The increasing integration of renewable energy sources and inverter-based resources (IBRs) into modern power systems has triggered a paradigm shift in their operation and control. Given that most of these systems use grid-forming (GFM) converters as their interface, this technology has become essential for ensuring microgrid stability, particularly under low-inertia conditions. Among the key advantages of GFM technology is its ability to emulate the dynamic behavior of synchronous machines by regulating voltage and frequency, thereby providing a stable reference for other grid-following units.

This study conducts a sensitivity analysis of the tuning of control parameters within the control loops of GFM converters in a microgrid. The analysis focuses on the system’s response to dynamic events and disturbances (e.g., fault conditions), employing Monte Carlo simulation to assess the impact on system stability through continuous monitoring of voltage and frequency. The Monte Carlo approach generates a broad set of dynamic scenarios while systematically varying the controller parameters.

A time-domain simulation environment is developed based on a detailed microgrid model using DIgSILENT PowerFactory, with Python employed as an interface for automating the dynamic simulations and data processing. This framework allows for the introduction of uncertainty in controller parameter selection, particularly the proportional and integral gains (Kp, Ki), and their effects on system stability margins. Additionally, different scenarios are considered involving varying levels of renewable penetration, load profiles, and network topologies to identify critical operating conditions that amplify parameter sensitivity.
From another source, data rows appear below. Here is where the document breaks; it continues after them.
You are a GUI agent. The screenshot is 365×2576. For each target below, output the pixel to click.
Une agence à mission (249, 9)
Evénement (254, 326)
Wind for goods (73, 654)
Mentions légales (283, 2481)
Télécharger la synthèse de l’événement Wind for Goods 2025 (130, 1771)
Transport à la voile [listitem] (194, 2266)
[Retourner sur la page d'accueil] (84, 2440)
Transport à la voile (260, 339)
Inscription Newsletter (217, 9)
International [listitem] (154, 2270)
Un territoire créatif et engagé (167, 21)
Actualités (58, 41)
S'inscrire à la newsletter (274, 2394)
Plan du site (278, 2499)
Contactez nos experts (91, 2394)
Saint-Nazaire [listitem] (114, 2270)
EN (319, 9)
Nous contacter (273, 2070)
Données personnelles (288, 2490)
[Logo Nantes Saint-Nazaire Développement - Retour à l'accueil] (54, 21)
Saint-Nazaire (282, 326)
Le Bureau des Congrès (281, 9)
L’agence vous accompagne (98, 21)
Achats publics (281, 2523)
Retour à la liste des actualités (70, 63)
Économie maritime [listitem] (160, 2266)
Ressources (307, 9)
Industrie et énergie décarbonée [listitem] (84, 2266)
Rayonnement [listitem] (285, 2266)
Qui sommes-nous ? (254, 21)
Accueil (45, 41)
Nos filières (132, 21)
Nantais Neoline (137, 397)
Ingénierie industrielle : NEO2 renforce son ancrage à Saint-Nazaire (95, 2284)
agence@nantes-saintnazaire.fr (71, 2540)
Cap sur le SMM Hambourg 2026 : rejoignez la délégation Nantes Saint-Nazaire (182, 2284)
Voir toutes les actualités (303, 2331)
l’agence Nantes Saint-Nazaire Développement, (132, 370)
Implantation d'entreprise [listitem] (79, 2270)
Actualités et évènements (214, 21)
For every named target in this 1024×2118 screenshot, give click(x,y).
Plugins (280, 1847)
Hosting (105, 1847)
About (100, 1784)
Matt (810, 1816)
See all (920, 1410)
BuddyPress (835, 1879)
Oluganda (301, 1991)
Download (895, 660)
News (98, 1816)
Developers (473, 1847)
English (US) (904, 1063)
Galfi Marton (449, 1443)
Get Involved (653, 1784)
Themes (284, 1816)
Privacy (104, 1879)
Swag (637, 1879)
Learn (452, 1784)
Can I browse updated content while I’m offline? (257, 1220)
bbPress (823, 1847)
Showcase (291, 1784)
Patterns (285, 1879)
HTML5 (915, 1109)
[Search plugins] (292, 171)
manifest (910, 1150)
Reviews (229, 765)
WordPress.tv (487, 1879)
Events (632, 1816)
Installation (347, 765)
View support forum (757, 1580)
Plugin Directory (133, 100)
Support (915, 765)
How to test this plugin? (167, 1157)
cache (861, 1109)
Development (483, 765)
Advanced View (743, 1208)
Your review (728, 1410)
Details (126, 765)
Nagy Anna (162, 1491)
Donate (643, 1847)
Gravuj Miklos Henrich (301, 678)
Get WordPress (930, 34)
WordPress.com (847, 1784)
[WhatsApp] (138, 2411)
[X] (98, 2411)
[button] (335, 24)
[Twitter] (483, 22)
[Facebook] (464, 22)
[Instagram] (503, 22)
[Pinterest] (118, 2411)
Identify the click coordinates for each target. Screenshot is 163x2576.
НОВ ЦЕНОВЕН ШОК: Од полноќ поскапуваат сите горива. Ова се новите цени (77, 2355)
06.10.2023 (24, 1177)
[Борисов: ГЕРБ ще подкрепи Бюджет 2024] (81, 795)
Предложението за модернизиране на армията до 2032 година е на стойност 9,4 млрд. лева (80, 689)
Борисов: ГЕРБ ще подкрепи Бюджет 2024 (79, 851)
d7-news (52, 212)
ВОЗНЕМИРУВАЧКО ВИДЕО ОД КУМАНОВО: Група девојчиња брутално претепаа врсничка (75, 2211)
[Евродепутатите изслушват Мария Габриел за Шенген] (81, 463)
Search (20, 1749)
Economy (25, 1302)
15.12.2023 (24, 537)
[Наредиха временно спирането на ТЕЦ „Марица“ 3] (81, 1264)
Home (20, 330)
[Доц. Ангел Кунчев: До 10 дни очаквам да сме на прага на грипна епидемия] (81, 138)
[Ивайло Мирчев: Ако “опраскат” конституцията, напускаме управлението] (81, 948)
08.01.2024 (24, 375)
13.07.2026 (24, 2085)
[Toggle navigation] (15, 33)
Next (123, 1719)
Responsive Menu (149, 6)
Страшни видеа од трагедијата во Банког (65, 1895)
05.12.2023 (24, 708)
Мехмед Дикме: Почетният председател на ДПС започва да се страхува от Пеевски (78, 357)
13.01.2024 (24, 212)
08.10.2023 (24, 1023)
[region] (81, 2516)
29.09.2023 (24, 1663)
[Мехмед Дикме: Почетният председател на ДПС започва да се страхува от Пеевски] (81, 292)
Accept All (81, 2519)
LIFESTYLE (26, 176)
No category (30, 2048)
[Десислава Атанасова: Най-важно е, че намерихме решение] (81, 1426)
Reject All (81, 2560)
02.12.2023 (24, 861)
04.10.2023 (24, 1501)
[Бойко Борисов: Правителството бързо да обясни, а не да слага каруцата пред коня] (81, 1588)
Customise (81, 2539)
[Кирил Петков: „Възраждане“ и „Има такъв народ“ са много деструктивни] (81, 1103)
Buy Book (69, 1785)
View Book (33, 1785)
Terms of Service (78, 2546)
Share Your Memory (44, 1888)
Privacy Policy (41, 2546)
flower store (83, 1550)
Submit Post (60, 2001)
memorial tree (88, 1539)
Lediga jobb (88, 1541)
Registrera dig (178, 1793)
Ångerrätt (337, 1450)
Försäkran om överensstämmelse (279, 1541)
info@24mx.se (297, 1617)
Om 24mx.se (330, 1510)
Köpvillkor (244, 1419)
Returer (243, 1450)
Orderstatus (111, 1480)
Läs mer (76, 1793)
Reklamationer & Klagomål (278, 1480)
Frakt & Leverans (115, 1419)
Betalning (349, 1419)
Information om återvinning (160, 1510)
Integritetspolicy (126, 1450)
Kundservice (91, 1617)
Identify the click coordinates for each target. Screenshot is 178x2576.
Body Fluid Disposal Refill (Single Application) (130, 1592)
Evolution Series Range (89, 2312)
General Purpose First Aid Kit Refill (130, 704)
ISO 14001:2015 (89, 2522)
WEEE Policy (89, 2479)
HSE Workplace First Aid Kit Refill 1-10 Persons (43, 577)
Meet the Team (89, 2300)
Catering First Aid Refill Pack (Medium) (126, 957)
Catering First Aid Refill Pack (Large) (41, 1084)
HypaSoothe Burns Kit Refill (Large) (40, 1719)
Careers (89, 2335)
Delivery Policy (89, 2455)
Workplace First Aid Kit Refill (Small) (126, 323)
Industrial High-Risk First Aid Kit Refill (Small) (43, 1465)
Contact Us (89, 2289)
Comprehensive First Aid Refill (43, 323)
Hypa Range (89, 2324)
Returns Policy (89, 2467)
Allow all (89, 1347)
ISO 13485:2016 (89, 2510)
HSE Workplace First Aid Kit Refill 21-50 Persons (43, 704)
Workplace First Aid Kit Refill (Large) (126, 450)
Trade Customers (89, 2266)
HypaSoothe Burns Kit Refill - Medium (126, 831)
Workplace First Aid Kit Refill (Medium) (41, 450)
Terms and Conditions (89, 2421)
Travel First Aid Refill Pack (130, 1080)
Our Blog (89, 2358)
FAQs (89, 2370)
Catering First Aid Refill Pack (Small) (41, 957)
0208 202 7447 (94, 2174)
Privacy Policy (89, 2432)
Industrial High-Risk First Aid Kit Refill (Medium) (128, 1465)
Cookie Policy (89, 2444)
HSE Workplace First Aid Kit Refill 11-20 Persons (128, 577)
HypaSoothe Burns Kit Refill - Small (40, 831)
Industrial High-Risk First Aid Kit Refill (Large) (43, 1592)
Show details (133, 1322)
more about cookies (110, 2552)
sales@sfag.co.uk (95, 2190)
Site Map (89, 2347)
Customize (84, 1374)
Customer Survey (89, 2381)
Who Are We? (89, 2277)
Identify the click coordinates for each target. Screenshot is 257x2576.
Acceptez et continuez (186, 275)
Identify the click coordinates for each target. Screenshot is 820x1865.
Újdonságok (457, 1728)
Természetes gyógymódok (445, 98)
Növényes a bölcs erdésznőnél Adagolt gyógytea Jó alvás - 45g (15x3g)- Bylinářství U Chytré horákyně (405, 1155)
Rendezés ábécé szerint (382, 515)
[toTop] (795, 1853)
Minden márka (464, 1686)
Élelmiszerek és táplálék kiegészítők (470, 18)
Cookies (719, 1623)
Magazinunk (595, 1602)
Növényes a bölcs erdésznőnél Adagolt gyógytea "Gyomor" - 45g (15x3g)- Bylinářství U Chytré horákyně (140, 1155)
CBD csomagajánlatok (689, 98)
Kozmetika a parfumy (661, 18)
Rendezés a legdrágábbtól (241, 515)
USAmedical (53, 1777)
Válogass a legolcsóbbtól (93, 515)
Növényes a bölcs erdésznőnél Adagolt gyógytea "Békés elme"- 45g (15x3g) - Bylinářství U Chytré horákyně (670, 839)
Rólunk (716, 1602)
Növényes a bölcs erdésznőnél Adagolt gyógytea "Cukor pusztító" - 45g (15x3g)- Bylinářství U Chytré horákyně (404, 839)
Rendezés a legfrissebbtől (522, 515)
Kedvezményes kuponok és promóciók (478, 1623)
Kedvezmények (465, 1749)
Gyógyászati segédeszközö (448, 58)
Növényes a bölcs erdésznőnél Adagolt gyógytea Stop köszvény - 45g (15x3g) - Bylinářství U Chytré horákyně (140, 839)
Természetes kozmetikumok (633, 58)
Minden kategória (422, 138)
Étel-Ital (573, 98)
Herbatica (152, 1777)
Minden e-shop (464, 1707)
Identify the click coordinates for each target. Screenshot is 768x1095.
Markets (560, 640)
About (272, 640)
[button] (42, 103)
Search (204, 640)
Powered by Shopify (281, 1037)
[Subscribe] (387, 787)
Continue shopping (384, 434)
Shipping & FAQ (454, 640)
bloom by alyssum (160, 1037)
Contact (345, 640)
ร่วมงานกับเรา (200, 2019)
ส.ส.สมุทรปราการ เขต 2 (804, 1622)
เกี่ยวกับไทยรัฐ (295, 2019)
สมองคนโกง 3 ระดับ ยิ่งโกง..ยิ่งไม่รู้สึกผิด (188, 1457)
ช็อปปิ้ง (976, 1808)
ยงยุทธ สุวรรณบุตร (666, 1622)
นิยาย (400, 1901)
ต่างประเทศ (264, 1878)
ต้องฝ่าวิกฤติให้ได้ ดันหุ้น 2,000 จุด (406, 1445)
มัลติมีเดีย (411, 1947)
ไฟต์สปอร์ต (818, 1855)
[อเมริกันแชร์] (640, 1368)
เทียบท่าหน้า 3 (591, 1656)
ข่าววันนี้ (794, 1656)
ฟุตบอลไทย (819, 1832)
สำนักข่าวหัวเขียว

The results demonstrate that inadequate tuning can lead to inefficient system operation, particularly in the presence of disturbances, as well as in islanded microgrids or during transitions between grid-connected and islanded modes. On the other hand, proper or optimized tuning improves both transient and steady-state performance, reinforcing voltage and frequency stability even under significant renewable intermittency.

This study contributes to a deeper understanding of how GFM controller design parameters influence the dynamic behavior of power systems, and it offers practical guidelines for robust controller tuning. Such analyses are essential for the planning and reliable operation of future power systems characterized by high IBR penetration and minimal reliance on conventional synchronous generation.